Exercise details
Can you swap every "GUI agent" in the records below for "screen agent" and give the records back otherwise unchanged?
━━━━━━━━
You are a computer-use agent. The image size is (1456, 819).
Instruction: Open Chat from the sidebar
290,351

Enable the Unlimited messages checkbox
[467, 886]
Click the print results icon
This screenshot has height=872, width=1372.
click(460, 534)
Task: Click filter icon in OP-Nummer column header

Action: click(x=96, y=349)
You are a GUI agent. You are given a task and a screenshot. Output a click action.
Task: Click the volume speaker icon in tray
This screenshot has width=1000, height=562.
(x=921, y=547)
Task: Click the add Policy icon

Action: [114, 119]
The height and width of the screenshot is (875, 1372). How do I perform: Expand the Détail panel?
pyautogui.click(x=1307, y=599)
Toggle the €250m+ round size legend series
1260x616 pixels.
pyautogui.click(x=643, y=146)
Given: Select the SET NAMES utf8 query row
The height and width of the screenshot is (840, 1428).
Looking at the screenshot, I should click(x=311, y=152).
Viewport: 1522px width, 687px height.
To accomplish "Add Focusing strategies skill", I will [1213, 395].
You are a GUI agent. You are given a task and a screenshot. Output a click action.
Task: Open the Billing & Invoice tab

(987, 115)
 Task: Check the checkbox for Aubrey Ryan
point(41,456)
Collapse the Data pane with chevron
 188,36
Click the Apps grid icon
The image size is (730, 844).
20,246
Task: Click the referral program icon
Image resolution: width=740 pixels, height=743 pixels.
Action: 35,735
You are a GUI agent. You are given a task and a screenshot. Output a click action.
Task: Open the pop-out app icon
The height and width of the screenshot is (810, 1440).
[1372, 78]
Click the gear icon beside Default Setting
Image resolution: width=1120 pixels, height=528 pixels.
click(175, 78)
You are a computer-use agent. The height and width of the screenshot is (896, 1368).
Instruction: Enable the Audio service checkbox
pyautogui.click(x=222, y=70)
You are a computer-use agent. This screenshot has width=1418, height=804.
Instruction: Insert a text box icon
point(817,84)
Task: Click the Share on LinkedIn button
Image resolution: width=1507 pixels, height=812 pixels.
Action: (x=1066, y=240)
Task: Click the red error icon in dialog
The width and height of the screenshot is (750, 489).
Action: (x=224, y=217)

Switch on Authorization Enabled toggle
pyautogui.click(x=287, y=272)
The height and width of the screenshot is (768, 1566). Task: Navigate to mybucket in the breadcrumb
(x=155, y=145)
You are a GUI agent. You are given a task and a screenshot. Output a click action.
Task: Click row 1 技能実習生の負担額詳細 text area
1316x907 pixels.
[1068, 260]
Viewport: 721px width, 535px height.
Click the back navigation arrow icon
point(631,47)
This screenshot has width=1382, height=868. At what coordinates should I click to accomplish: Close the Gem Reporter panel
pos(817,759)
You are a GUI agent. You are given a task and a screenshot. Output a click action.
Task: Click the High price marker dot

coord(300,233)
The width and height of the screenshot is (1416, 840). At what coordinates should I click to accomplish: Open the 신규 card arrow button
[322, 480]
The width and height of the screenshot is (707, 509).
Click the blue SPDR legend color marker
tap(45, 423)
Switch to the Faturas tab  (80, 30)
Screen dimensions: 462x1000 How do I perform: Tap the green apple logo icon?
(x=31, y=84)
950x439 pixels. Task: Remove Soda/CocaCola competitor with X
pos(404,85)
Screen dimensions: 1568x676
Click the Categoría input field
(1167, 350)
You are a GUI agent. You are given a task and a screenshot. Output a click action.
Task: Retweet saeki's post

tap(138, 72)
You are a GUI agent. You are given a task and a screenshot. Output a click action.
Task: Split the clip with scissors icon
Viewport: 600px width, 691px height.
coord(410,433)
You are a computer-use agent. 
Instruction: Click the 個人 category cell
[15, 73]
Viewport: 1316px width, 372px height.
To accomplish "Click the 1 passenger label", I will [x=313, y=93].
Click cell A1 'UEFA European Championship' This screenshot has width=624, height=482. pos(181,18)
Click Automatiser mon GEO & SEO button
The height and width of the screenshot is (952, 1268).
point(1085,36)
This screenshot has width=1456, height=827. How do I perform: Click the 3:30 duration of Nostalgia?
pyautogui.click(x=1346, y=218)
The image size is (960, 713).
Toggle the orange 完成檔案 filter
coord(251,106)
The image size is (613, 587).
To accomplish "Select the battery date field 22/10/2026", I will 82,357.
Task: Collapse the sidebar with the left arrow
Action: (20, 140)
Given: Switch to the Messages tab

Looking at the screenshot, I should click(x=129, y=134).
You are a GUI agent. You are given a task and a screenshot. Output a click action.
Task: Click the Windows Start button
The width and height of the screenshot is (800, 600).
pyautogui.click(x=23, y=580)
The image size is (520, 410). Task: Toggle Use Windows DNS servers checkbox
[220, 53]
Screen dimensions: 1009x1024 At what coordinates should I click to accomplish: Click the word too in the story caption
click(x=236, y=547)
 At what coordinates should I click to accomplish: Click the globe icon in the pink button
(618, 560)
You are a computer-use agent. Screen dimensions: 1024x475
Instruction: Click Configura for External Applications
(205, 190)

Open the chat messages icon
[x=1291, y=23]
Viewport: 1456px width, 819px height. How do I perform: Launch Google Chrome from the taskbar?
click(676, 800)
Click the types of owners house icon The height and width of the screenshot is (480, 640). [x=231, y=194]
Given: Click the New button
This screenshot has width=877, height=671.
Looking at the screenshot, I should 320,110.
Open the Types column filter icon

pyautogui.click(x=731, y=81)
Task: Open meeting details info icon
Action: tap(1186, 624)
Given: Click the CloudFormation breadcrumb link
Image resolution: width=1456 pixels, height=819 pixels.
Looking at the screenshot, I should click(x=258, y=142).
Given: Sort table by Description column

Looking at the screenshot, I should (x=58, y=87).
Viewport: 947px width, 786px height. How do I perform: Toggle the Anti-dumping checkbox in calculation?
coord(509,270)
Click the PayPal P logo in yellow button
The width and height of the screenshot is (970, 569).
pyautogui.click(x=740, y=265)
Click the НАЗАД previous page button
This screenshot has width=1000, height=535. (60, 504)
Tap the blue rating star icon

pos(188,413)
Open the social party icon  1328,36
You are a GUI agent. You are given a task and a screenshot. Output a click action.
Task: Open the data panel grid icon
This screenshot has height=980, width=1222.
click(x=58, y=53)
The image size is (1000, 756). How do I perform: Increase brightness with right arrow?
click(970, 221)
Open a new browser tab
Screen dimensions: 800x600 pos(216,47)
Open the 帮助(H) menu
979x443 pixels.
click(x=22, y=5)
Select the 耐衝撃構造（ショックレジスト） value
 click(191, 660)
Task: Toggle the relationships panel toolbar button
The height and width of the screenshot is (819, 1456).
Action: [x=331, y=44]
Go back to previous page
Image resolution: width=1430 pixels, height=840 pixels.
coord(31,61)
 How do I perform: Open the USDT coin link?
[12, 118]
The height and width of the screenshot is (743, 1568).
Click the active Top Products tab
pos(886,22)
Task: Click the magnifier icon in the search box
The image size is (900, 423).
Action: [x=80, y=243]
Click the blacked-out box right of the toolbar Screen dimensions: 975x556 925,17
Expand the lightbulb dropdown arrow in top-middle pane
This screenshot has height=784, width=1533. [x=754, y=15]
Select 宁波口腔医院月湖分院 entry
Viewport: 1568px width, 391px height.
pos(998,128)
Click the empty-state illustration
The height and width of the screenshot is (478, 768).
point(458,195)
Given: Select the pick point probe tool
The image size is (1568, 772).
━━━━━━━━
Task response
You are a computer-use agent. The image size is (1456, 819).
Instruction: Open Chat from the sidebar
290,351

Enable the Unlimited messages checkbox
[467, 886]
Click the print results icon
This screenshot has height=872, width=1372.
click(460, 534)
Task: Click filter icon in OP-Nummer column header

Action: click(x=96, y=349)
You are a screen agent. You are given a task and a screenshot. Output a click action.
Task: Click the volume speaker icon in tray
This screenshot has width=1000, height=562.
(x=921, y=547)
Task: Click the add Policy icon

Action: [114, 119]
The height and width of the screenshot is (875, 1372). How do I perform: Expand the Détail panel?
pyautogui.click(x=1307, y=599)
Toggle the €250m+ round size legend series
1260x616 pixels.
pyautogui.click(x=643, y=146)
Given: Select the SET NAMES utf8 query row
The height and width of the screenshot is (840, 1428).
Looking at the screenshot, I should click(x=311, y=152).
Viewport: 1522px width, 687px height.
To accomplish "Add Focusing strategies skill", I will [1213, 395].
You are a screen agent. You are given a task and a screenshot. Output a click action.
Task: Open the Billing & Invoice tab

(987, 115)
 Task: Check the checkbox for Aubrey Ryan
point(41,456)
Collapse the Data pane with chevron
 188,36
Click the Apps grid icon
The image size is (730, 844).
20,246
Task: Click the referral program icon
Image resolution: width=740 pixels, height=743 pixels.
Action: 35,735
You are a screen agent. You are given a task and a screenshot. Output a click action.
Task: Open the pop-out app icon
The height and width of the screenshot is (810, 1440).
[1372, 78]
Click the gear icon beside Default Setting
Image resolution: width=1120 pixels, height=528 pixels.
click(175, 78)
You are a computer-use agent. The height and width of the screenshot is (896, 1368).
Instruction: Enable the Audio service checkbox
pyautogui.click(x=222, y=70)
You are a computer-use agent. This screenshot has width=1418, height=804.
Instruction: Insert a text box icon
point(817,84)
Task: Click the Share on LinkedIn button
Image resolution: width=1507 pixels, height=812 pixels.
Action: (x=1066, y=240)
Task: Click the red error icon in dialog
The width and height of the screenshot is (750, 489).
Action: (x=224, y=217)

Switch on Authorization Enabled toggle
pyautogui.click(x=287, y=272)
The height and width of the screenshot is (768, 1566). Task: Navigate to mybucket in the breadcrumb
(x=155, y=145)
You are a screen agent. You are given a task and a screenshot. Output a click action.
Task: Click row 1 技能実習生の負担額詳細 text area
1316x907 pixels.
[1068, 260]
Viewport: 721px width, 535px height.
Click the back navigation arrow icon
point(631,47)
This screenshot has width=1382, height=868. At what coordinates should I click to accomplish: Close the Gem Reporter panel
pos(817,759)
You are a screen agent. You are given a task and a screenshot. Output a click action.
Task: Click the High price marker dot

coord(300,233)
The width and height of the screenshot is (1416, 840). At what coordinates should I click to accomplish: Open the 신규 card arrow button
[322, 480]
The width and height of the screenshot is (707, 509).
Click the blue SPDR legend color marker
tap(45, 423)
Switch to the Faturas tab  (80, 30)
Screen dimensions: 462x1000 How do I perform: Tap the green apple logo icon?
(x=31, y=84)
950x439 pixels. Task: Remove Soda/CocaCola competitor with X
pos(404,85)
Screen dimensions: 1568x676
Click the Categoría input field
(1167, 350)
You are a screen agent. You are given a task and a screenshot. Output a click action.
Task: Retweet saeki's post

tap(138, 72)
You are a screen agent. You are given a task and a screenshot. Output a click action.
Task: Split the clip with scissors icon
Viewport: 600px width, 691px height.
coord(410,433)
You are a computer-use agent. 
Instruction: Click the 個人 category cell
[15, 73]
Viewport: 1316px width, 372px height.
To accomplish "Click the 1 passenger label", I will [x=313, y=93].
Click cell A1 'UEFA European Championship' This screenshot has width=624, height=482. pos(181,18)
Click Automatiser mon GEO & SEO button
The height and width of the screenshot is (952, 1268).
point(1085,36)
This screenshot has width=1456, height=827. How do I perform: Click the 3:30 duration of Nostalgia?
pyautogui.click(x=1346, y=218)
The image size is (960, 713).
Toggle the orange 完成檔案 filter
coord(251,106)
The image size is (613, 587).
To accomplish "Select the battery date field 22/10/2026", I will 82,357.
Task: Collapse the sidebar with the left arrow
Action: (20, 140)
Given: Switch to the Messages tab

Looking at the screenshot, I should click(x=129, y=134).
You are a screen agent. You are given a task and a screenshot. Output a click action.
Task: Click the Windows Start button
The width and height of the screenshot is (800, 600).
pyautogui.click(x=23, y=580)
The image size is (520, 410). Task: Toggle Use Windows DNS servers checkbox
[220, 53]
Screen dimensions: 1009x1024 At what coordinates should I click to accomplish: Click the word too in the story caption
click(x=236, y=547)
 At what coordinates should I click to accomplish: Click the globe icon in the pink button
(618, 560)
You are a computer-use agent. Screen dimensions: 1024x475
Instruction: Click Configura for External Applications
(205, 190)

Open the chat messages icon
[x=1291, y=23]
Viewport: 1456px width, 819px height. How do I perform: Launch Google Chrome from the taskbar?
click(676, 800)
Click the types of owners house icon The height and width of the screenshot is (480, 640). [x=231, y=194]
Given: Click the New button
This screenshot has width=877, height=671.
Looking at the screenshot, I should 320,110.
Open the Types column filter icon

pyautogui.click(x=731, y=81)
Task: Open meeting details info icon
Action: tap(1186, 624)
Given: Click the CloudFormation breadcrumb link
Image resolution: width=1456 pixels, height=819 pixels.
Looking at the screenshot, I should click(x=258, y=142).
Given: Sort table by Description column

Looking at the screenshot, I should (x=58, y=87).
Viewport: 947px width, 786px height. How do I perform: Toggle the Anti-dumping checkbox in calculation?
coord(509,270)
Click the PayPal P logo in yellow button
The width and height of the screenshot is (970, 569).
pyautogui.click(x=740, y=265)
Click the НАЗАД previous page button
This screenshot has width=1000, height=535. (60, 504)
Tap the blue rating star icon

pos(188,413)
Open the social party icon  1328,36
You are a screen agent. You are given a task and a screenshot. Output a click action.
Task: Open the data panel grid icon
This screenshot has height=980, width=1222.
click(x=58, y=53)
The image size is (1000, 756). How do I perform: Increase brightness with right arrow?
click(970, 221)
Open a new browser tab
Screen dimensions: 800x600 pos(216,47)
Open the 帮助(H) menu
979x443 pixels.
click(x=22, y=5)
Select the 耐衝撃構造（ショックレジスト） value
 click(191, 660)
Task: Toggle the relationships panel toolbar button
The height and width of the screenshot is (819, 1456).
Action: [x=331, y=44]
Go back to previous page
Image resolution: width=1430 pixels, height=840 pixels.
coord(31,61)
 How do I perform: Open the USDT coin link?
[12, 118]
The height and width of the screenshot is (743, 1568).
Click the active Top Products tab
pos(886,22)
Task: Click the magnifier icon in the search box
The image size is (900, 423).
Action: [x=80, y=243]
Click the blacked-out box right of the toolbar Screen dimensions: 975x556 925,17
Expand the lightbulb dropdown arrow in top-middle pane
This screenshot has height=784, width=1533. [x=754, y=15]
Select 宁波口腔医院月湖分院 entry
Viewport: 1568px width, 391px height.
pos(998,128)
Click the empty-state illustration
The height and width of the screenshot is (478, 768).
point(458,195)
Given: Select the pick point probe tool
The image size is (1568, 772).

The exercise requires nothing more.